The Extortion Plot
Now that Hannibal had his much desired data, it was time for him to cash in. He sent an extortion note to Clarice Commerce bouncing his e-mail connection again, as shown in Figure 10. The extortion e-mail said:
From: Security Consultants R Us
To: Web Admin
Subject: Hire Us to Help Fix Your Poor Security
It has come to our attention that your Web site and internal network have serious security vulnerabilities! We would like to offer our services to help you fix those problems. Because we know you are very busy, we have worked hard to make this simple for you. We have a qualified, professional staff that can remotely access your systems and apply the patches without any work on your part!
Keep in mind that these vulnerabilities are major and can be used to extract sensitive data about your customers. For example, we know that a moderately skilled attacker could easily grab the following real information from your systems:
John Doe Cred Card # XXXXXXXX
Fred Smith Cred Card # YYYYYYYY
To accept our offer, please transfer $25,000 into our offshore account #ZZZZZZZ.
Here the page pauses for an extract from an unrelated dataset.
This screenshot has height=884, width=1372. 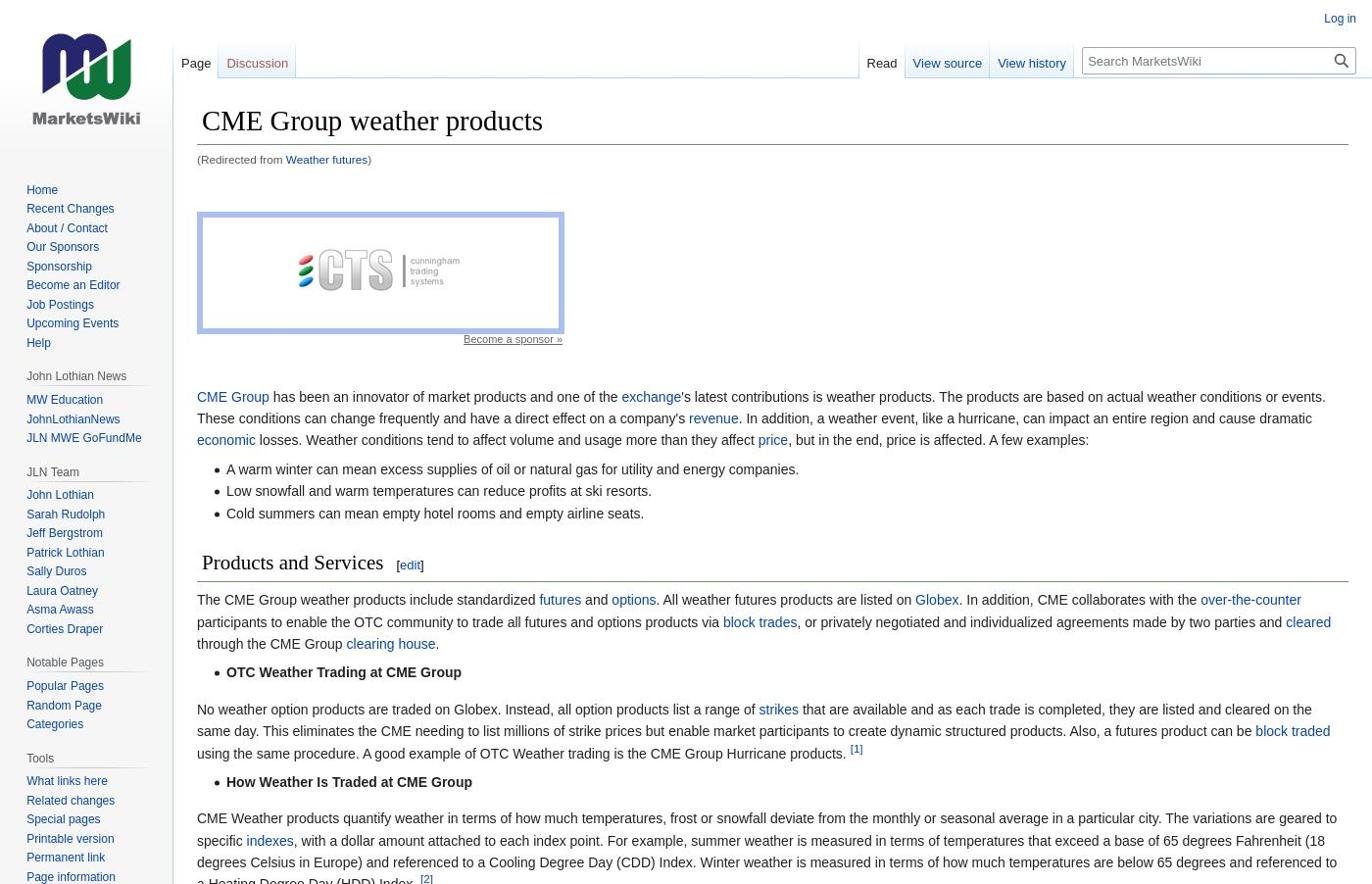 What do you see at coordinates (292, 562) in the screenshot?
I see `'Products and Services'` at bounding box center [292, 562].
Keep in mind that if you do not transfer this money by tomorrow at 5:00 P.M. eastern time, it is quite likely that nasty computer attackers will release your data on publicly available Web sites all over the Internet, causing certain embarrassment for you and potential client loss! To avoid such unfortunate circumstances, please send the payment for our security consulting services immediately!
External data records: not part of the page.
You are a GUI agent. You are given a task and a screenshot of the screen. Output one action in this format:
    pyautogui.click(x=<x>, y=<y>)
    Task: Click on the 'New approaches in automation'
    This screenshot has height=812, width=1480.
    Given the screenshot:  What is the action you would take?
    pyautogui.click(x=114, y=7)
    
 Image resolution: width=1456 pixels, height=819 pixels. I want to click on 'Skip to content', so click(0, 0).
Figure 10 The attacker sends an extortion note, jumping off an intermediate point.
The Clarice Commerce Web administrator received the message and did not know what to do with it. The administrator thought it was probably just some kids messing around, so he deleted the message. Unfortunately for Clarice Commerce, however, Hannibal followed through on his threat. He released information about a dozen client accounts to a public mailing list, hinting that Clarice Commerce might be having some security difficulties.
Mistake #8: Clarice Commerce did not have adequate security awareness activities for their employees. Without knowledge about how to handle these situations, the Web administrator did not know how to alert the security organization to mobilize an incident-response team. Further compounding the problem, Clarice Commerce did not have an established computer incident-response team to quickly and professionally handle this problem. Your organization must have clear awareness training for employees, directing them in security issues ranging from selecting strong passwords to reporting security incidents. Also, you should form an incident-response team made up of security, technical operations, legal, human resources, and public relations personnel. This team should agree on incident-response procedures to be utilized if and when an attack occurs.